Liste des consignes
- 1) Reproduisez à l'identique, dans le texte sur le château de l'Escurays, le passage allant de « Escurays 18Le château » jusqu'à « animer ce site. ».
- 2) Rédigez la suite du texte sur le château de l'Escurays, en enchaînant directement après sa dernière phrase.

Texte fourni
* * * * *

Le château de l’Escurays ouvrait ses portes hier, dans le cadre des Journées du Patrimoine. C’est dans ces murs que la veuve de Lescure, future marquise de La Rochejaquelein, trouva refuge à l’époque de la bataille de Savenay.

Escurays 18Le château de l'Escurays a été acquis par la commune de Prinquiau en 1994 et classé à l'Inventaire supplémentaire des Monuments historiques en 1997. Depuis 2009, l'Association Renaissance du Patrimoine de l'Escurays (A.R.P.E.) œuvre en partenariat avec la mairie pour restaurer et animer ce site.

* * * * *

Données fournies
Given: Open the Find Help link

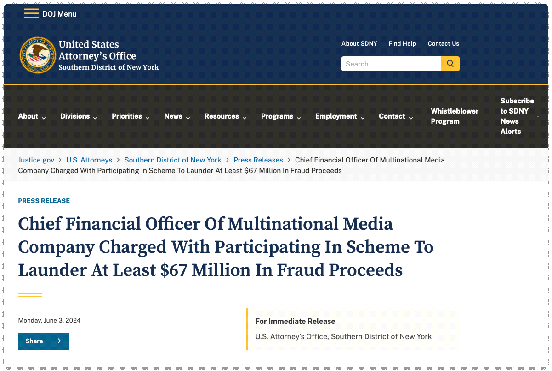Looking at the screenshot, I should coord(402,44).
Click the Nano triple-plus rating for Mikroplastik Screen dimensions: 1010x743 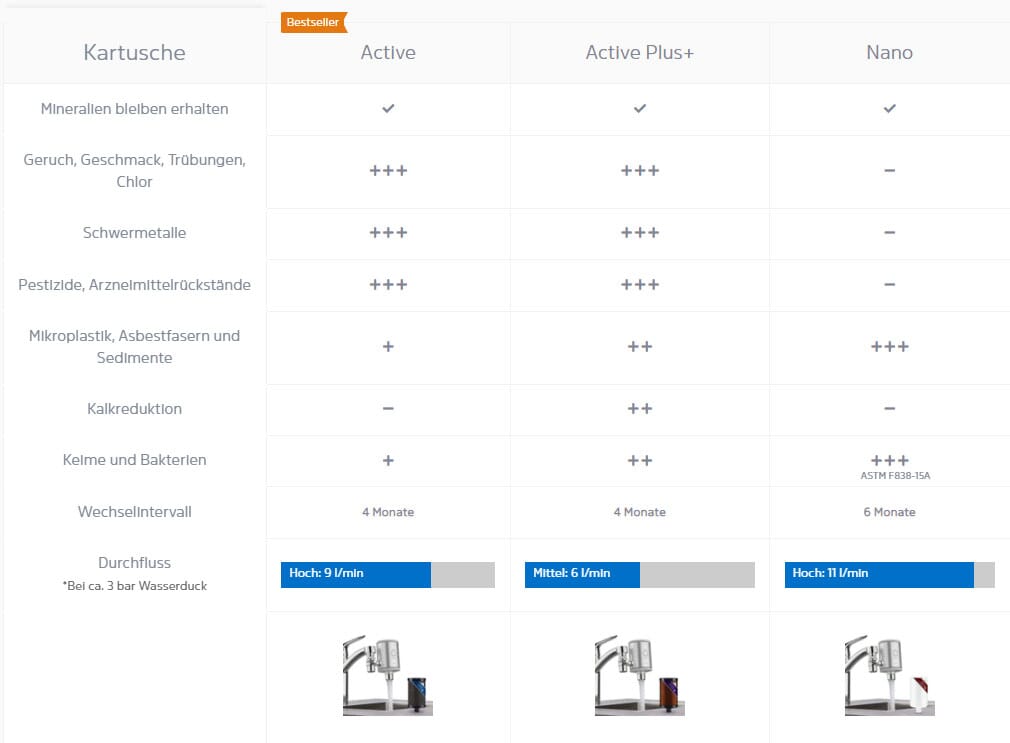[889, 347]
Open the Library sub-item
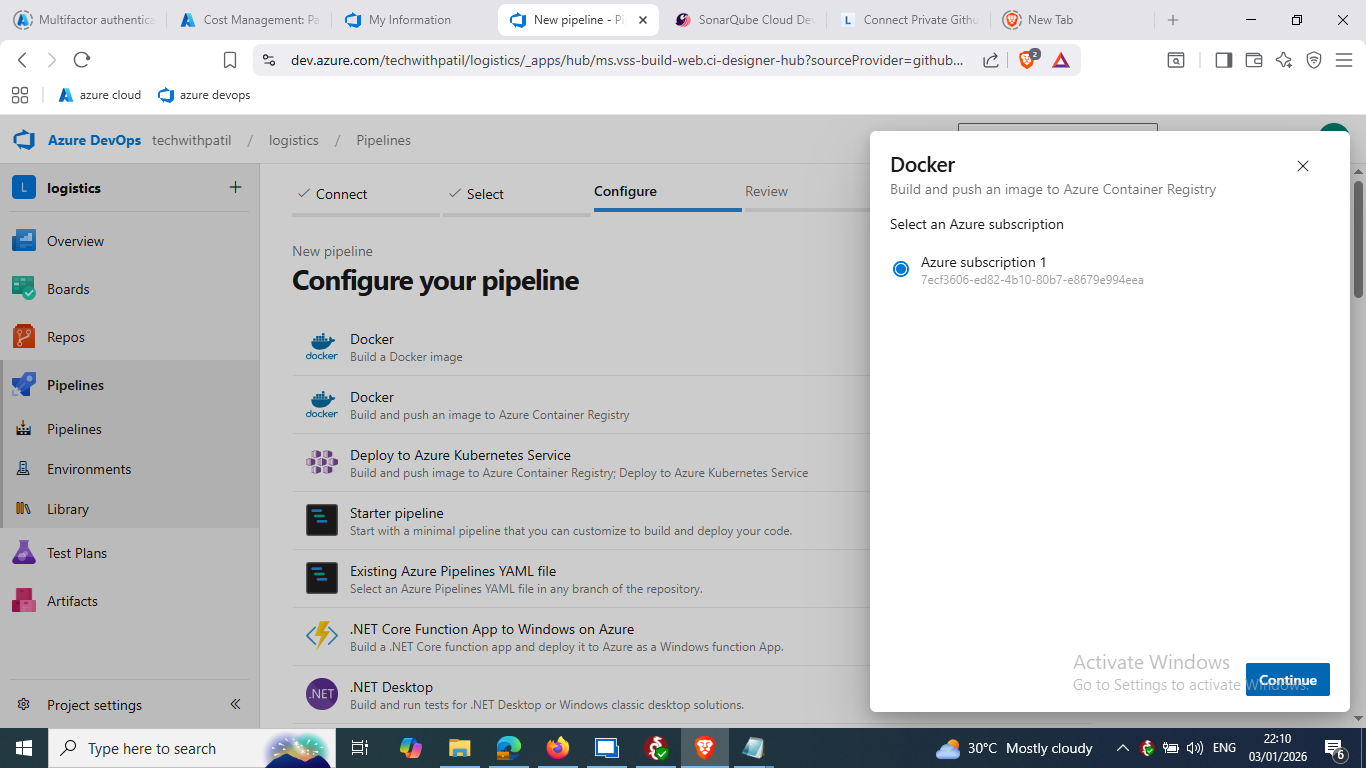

* * * * *

Corrigé de l'exercice
- 1)
Escurays 18Le château de l'Escurays a été acquis par la commune de Prinquiau en 1994 et classé à l'Inventaire supplémentaire des Monuments historiques en 1997. Depuis 2009, l'Association Renaissance du Patrimoine de l'Escurays (A.R.P.E.) œuvre en partenariat avec la mairie pour restaurer et animer ce site.

- 2)
Madame de Lescure s'enfuit avec sa mère

Le dimanche 22 décembre 1793, au terme d’une longue marche de mille kilomètres qui les avait menés jusqu’en Normandie, les Vendéens rassemblaient leurs dernières forces à Savenay. Conscient du désespoir de la situation, le général Marigny conseilla à Madame de Lescure (1) de fuir au plus tôt pour échapper au désastre annoncé : « Nous sommes perdus. Il est impossible que nous résistions. Sitôt que l’attaque du matin aura lieu, l’armée sera anéantie… Adieu, puissiez-vous vous sauver ! » (2)

Madame de Lescure en parla à sa mère, à qui l’abbé Jagault (3) proposait déjà de se cacher dans la campagne. Son père, M. de Donnissan (4), les engagea lui aussi à se sauver, mais sans lui, car son devoir était de rester à l’armée tant qu’elle existerait. Les deux femmes le quittèrent sous un déguisement de paysannes bretonnes, en compagnie de l’abbé Jagault et de Françoise Mamet, la femme de chambre de Madame de Donnissan.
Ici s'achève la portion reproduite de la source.